Finnish fruit juice brand

Eckes-Granini Finland Oy Ab (until 2009 Oy Marli Ab) is a Finnish food company owned by the German Eckes-Granini Group GmbH. The company’s turnover is about 58 million euros, and it has about 130 employees, over 150 during summertime. The company’s head office and factory are located in Turku. The company manufactures and sells more than 150 products. Its best-known brands are Juissi, Marli, Mehukatti, Trip, and Tropic.

== History ==
Marli’s history begins with the wine and liqueur factory founded in Turku in 1867 by Anders Nordfors. The production of wines and liqueurs was suspended during Prohibition, which came into force in 1919, whereupon the factory began producing juices and other non-alcoholic beverages. In 1954, Huhtamäki-Yhtymä Oy bought Nordfors's factory and merged it with the Marli Berry Wine and Liqueur Factory (formerly O/Y Marvi A/B), which it had previously acquired.

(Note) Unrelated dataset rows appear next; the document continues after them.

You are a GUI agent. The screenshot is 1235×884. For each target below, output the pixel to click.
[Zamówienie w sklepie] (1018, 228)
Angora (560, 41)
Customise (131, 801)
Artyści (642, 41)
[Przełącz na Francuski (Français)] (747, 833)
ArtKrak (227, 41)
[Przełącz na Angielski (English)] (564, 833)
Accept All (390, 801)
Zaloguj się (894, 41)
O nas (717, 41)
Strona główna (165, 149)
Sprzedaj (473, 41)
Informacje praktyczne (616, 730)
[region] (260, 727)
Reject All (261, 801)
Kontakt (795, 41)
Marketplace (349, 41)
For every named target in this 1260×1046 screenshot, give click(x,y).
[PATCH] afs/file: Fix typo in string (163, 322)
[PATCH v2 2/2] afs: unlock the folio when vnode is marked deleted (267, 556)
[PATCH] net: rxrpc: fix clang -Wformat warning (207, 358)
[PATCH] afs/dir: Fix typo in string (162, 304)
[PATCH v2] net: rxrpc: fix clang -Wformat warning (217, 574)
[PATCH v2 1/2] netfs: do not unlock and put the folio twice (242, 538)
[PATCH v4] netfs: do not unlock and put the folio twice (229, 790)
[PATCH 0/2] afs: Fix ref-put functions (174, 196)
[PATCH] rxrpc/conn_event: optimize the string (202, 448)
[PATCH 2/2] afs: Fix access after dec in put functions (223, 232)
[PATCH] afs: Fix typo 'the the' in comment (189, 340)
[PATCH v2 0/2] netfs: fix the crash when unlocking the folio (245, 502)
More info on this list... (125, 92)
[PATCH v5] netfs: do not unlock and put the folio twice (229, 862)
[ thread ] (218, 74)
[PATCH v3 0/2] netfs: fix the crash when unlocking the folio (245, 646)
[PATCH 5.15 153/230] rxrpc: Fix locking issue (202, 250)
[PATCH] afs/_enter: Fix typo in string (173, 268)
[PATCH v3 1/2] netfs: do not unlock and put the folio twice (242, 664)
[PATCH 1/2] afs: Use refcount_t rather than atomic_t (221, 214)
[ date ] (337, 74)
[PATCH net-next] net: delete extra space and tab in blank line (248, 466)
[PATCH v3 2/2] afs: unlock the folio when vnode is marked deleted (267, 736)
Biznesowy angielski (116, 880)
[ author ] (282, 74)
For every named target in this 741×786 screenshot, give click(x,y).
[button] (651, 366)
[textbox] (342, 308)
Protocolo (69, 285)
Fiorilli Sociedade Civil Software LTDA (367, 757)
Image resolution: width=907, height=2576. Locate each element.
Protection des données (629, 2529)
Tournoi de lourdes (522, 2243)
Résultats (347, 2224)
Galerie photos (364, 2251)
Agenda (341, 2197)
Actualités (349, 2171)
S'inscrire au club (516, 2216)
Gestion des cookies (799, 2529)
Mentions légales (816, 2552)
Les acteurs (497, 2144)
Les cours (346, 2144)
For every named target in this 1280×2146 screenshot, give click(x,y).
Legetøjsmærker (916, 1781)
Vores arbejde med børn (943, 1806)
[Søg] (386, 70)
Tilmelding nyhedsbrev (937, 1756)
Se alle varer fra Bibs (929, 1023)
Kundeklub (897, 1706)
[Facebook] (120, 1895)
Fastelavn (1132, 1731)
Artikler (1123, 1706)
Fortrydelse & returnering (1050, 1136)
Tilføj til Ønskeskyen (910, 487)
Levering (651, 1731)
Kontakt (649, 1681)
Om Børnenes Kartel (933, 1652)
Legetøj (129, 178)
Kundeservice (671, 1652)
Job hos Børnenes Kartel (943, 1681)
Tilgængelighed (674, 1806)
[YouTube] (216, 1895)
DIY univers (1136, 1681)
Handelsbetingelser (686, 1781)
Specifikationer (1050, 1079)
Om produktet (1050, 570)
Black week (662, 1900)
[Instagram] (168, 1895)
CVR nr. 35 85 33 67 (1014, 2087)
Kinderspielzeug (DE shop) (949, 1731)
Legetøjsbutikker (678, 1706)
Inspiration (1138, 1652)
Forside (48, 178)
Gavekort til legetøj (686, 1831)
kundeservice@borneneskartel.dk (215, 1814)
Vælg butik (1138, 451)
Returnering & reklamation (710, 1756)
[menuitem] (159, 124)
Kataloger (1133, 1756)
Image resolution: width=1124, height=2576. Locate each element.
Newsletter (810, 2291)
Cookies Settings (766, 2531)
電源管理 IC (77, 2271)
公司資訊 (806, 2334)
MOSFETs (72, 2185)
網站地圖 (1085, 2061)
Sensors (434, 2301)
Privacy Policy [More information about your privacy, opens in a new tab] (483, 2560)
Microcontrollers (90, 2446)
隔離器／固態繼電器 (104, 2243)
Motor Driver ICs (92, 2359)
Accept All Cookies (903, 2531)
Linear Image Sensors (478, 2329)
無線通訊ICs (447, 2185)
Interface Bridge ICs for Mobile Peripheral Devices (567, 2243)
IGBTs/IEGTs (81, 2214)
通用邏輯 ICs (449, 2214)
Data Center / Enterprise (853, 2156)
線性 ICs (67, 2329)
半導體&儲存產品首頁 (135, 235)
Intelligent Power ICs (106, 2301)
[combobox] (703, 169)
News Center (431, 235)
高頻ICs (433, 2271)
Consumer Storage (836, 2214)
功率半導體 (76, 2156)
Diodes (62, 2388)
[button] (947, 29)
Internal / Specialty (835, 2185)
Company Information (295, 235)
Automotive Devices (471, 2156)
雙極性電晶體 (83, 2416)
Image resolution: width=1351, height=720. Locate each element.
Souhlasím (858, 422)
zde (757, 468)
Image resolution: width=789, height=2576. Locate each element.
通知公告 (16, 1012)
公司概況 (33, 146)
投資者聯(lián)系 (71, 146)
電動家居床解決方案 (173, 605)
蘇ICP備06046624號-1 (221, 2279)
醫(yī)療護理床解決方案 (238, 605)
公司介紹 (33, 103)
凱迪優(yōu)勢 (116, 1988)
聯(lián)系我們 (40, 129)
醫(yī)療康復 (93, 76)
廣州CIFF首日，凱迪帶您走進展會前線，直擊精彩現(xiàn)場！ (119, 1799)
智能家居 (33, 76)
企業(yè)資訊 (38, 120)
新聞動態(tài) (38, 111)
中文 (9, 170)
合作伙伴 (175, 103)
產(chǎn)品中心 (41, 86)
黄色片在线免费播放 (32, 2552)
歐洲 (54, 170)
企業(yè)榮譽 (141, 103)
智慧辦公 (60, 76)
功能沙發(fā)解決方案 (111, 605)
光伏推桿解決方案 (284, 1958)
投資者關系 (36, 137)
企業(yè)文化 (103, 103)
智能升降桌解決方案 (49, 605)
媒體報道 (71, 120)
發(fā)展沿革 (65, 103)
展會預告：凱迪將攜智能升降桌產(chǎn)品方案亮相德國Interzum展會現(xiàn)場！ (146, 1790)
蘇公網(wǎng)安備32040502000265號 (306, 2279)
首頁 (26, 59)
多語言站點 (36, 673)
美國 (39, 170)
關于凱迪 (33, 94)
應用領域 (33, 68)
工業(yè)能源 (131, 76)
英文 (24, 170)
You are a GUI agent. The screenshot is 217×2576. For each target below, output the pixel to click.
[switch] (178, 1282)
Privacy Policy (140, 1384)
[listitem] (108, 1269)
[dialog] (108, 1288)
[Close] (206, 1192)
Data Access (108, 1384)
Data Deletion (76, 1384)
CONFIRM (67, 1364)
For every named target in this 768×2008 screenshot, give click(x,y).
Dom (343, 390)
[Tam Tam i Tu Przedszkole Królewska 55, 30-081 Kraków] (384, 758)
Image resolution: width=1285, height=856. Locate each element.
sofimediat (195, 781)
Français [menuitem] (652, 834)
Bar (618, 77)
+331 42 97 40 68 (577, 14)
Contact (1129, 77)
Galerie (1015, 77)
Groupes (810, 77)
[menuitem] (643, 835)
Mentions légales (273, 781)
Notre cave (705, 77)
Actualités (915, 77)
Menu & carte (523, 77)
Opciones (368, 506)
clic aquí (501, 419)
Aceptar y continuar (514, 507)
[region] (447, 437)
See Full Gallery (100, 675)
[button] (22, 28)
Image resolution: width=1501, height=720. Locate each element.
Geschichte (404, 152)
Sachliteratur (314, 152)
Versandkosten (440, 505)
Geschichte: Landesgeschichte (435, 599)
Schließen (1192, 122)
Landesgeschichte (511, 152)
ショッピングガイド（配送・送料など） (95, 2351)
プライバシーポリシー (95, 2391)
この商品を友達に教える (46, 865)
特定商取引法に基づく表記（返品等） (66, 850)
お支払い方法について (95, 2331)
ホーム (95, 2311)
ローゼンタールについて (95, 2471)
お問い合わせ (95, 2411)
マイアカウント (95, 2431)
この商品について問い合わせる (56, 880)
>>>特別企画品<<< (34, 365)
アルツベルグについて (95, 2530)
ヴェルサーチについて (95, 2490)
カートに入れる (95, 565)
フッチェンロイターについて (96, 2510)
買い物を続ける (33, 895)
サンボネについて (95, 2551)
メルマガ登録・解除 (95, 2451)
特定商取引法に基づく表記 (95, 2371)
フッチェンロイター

In 1992, Huhtamäki sold Marli to Oy Rettig Ab and, in exchange, received from Rettig the Merijal and Seres confectionery factories it owned. Rettig had bought these factories in the 1970s.

In 1999, the Lappeenranta-based Chymos Juomat Oy was merged with Marli. The following year, Marli was split into two companies: Oy Marli Ab, which produced juices, and a company engaged in alcohol-related business.

Rettig sold Marli to Eckes-Granini in 2001 and sold the alcohol business to the Swedish V&S Vin & Sprit AB definitively in 2002. In Finland, the latter operations are continued by Pernod Ricard Finland Oy.